▸ Your goal
Rewrite the entries starting with the line containing "You are a GUI" and going on through the line containing "Open the Storage", putting "menu" in place of "dropdown" and changing nothing else.

▸ Listed entries
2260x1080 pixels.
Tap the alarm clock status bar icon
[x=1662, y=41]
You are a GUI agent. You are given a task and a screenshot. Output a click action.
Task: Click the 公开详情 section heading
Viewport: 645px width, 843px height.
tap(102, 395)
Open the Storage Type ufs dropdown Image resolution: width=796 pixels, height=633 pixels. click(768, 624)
* * *
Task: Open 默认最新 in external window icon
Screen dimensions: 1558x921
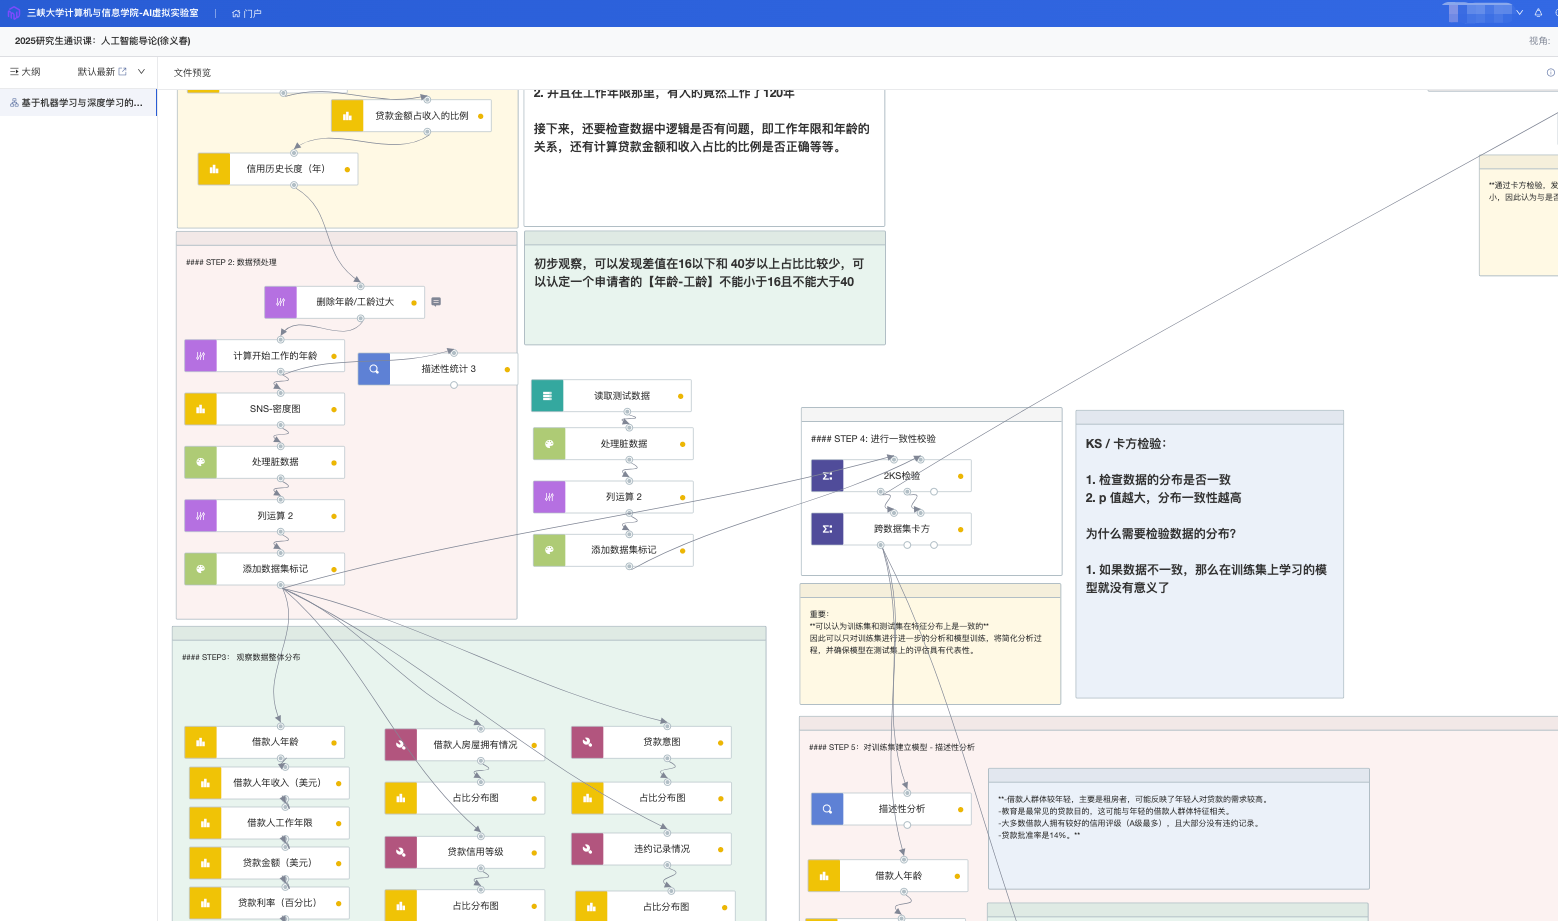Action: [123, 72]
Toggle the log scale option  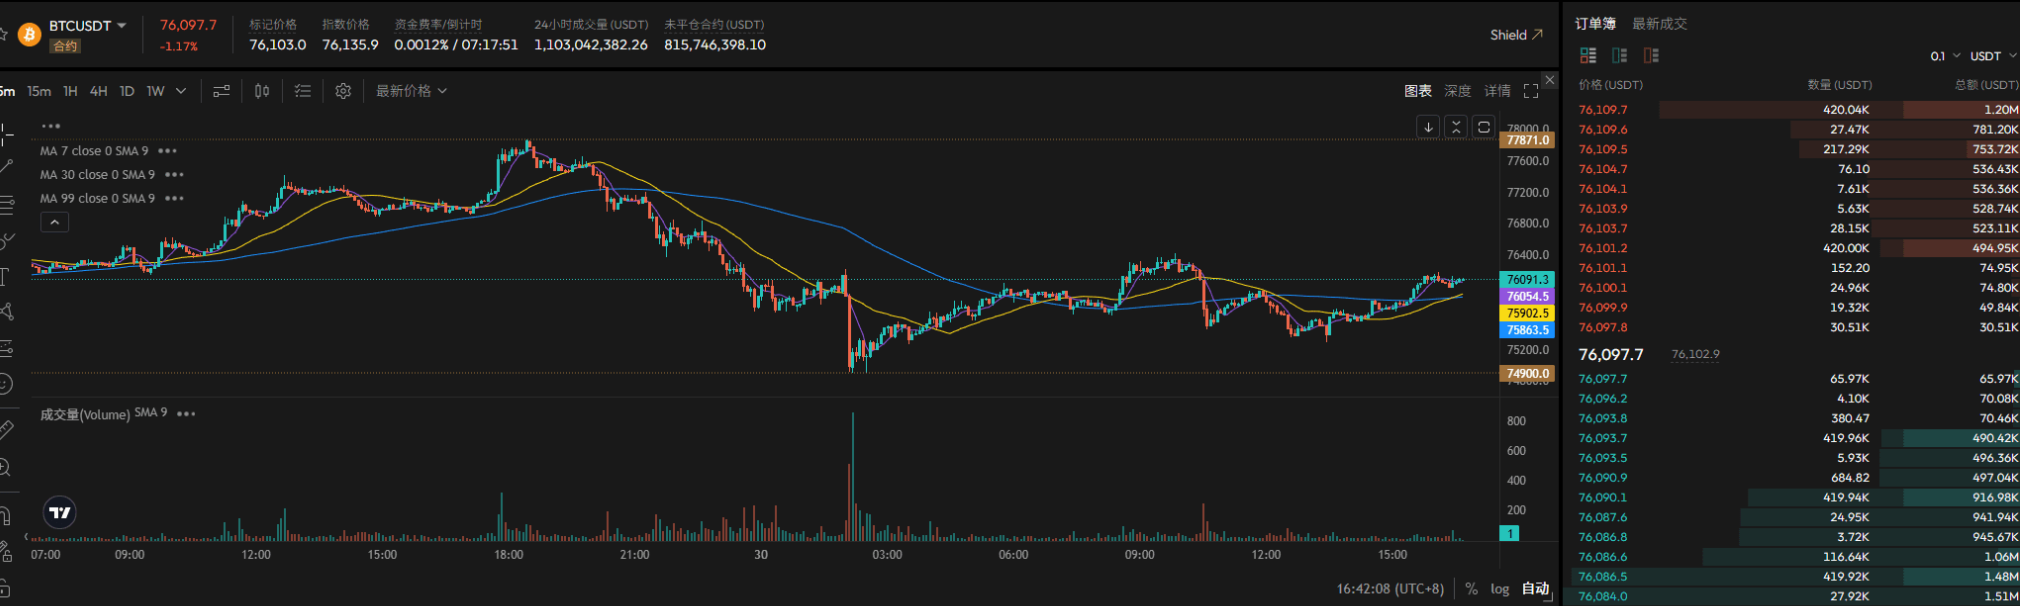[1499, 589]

▸ Task response
You are a GUI agent. You are given a task and a screenshot. Output a click action.
Task: Click the 公开详情 section heading
Viewport: 645px width, 843px height.
tap(102, 395)
Open the Storage Type ufs menu Image resolution: width=796 pixels, height=633 pixels. click(768, 624)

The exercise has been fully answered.